What you have to do:
Return exactly and only these lines: the first of the listing through the one containing "Archieven en Collecties (782, 113)".

Data supplied:

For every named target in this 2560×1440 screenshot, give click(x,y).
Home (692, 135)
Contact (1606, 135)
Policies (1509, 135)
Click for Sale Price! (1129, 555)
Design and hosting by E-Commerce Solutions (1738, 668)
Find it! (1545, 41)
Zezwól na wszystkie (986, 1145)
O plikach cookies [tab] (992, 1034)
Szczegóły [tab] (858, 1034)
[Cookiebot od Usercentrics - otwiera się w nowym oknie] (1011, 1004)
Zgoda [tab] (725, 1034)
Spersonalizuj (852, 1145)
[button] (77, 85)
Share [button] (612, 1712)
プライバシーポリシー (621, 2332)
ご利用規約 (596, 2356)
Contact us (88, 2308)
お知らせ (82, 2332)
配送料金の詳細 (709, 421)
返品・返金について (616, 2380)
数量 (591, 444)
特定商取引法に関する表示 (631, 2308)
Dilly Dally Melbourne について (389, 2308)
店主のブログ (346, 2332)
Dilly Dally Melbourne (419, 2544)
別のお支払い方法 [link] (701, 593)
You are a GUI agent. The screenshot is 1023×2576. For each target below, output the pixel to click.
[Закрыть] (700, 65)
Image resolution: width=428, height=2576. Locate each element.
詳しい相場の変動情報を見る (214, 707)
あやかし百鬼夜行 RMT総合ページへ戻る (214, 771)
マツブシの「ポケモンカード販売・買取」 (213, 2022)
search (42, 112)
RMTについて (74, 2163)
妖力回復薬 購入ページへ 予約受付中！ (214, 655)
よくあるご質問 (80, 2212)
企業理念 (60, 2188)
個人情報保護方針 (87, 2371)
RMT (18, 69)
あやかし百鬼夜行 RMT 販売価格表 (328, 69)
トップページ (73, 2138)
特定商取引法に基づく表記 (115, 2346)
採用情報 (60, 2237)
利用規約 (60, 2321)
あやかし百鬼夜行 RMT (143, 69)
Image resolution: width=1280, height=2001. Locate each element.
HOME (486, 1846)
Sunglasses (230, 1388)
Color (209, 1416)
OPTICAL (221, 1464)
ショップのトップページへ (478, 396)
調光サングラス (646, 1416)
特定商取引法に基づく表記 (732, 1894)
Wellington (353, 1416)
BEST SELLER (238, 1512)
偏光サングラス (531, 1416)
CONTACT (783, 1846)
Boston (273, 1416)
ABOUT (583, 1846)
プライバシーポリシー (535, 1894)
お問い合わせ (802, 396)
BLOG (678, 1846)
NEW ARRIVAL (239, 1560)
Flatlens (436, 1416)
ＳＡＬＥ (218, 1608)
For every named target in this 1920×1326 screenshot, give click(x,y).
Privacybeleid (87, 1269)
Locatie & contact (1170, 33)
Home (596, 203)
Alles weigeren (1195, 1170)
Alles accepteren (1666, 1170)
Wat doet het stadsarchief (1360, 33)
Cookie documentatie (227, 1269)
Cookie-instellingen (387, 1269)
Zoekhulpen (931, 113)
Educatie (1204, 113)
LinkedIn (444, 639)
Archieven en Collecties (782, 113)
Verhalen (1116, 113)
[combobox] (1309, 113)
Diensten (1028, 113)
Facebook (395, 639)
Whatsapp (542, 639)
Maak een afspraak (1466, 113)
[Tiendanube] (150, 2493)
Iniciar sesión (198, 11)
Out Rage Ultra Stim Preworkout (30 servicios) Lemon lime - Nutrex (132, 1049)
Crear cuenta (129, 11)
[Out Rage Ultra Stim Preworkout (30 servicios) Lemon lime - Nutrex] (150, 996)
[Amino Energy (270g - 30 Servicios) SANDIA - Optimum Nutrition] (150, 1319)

Answer to this task:
For every named target in this 2560×1440 screenshot, give click(x,y).
Home (692, 135)
Contact (1606, 135)
Policies (1509, 135)
Click for Sale Price! (1129, 555)
Design and hosting by E-Commerce Solutions (1738, 668)
Find it! (1545, 41)
Zezwól na wszystkie (986, 1145)
O plikach cookies [tab] (992, 1034)
Szczegóły [tab] (858, 1034)
[Cookiebot od Usercentrics - otwiera się w nowym oknie] (1011, 1004)
Zgoda [tab] (725, 1034)
Spersonalizuj (852, 1145)
[button] (77, 85)
Share [button] (612, 1712)
プライバシーポリシー (621, 2332)
ご利用規約 (596, 2356)
Contact us (88, 2308)
お知らせ (82, 2332)
配送料金の詳細 (709, 421)
返品・返金について (616, 2380)
数量 (591, 444)
特定商取引法に関する表示 (631, 2308)
Dilly Dally Melbourne について (389, 2308)
店主のブログ (346, 2332)
Dilly Dally Melbourne (419, 2544)
別のお支払い方法 [link] (701, 593)
You are a GUI agent. The screenshot is 1023×2576. For each target below, output the pixel to click.
[Закрыть] (700, 65)
Image resolution: width=428, height=2576. Locate each element.
詳しい相場の変動情報を見る (214, 707)
あやかし百鬼夜行 RMT総合ページへ戻る (214, 771)
マツブシの「ポケモンカード販売・買取」 (213, 2022)
search (42, 112)
RMTについて (74, 2163)
妖力回復薬 購入ページへ 予約受付中！ (214, 655)
よくあるご質問 (80, 2212)
企業理念 (60, 2188)
個人情報保護方針 (87, 2371)
RMT (18, 69)
あやかし百鬼夜行 RMT 販売価格表 (328, 69)
トップページ (73, 2138)
特定商取引法に基づく表記 (115, 2346)
採用情報 (60, 2237)
利用規約 (60, 2321)
あやかし百鬼夜行 RMT (143, 69)
Image resolution: width=1280, height=2001. Locate each element.
HOME (486, 1846)
Sunglasses (230, 1388)
Color (209, 1416)
OPTICAL (221, 1464)
ショップのトップページへ (478, 396)
調光サングラス (646, 1416)
特定商取引法に基づく表記 (732, 1894)
Wellington (353, 1416)
BEST SELLER (238, 1512)
偏光サングラス (531, 1416)
CONTACT (783, 1846)
Boston (273, 1416)
ABOUT (583, 1846)
プライバシーポリシー (535, 1894)
お問い合わせ (802, 396)
BLOG (678, 1846)
NEW ARRIVAL (239, 1560)
Flatlens (436, 1416)
ＳＡＬＥ (218, 1608)
For every named target in this 1920×1326 screenshot, give click(x,y).
Privacybeleid (87, 1269)
Locatie & contact (1170, 33)
Home (596, 203)
Alles weigeren (1195, 1170)
Alles accepteren (1666, 1170)
Wat doet het stadsarchief (1360, 33)
Cookie documentatie (227, 1269)
Cookie-instellingen (387, 1269)
Zoekhulpen (931, 113)
Educatie (1204, 113)
LinkedIn (444, 639)
Archieven en Collecties (782, 113)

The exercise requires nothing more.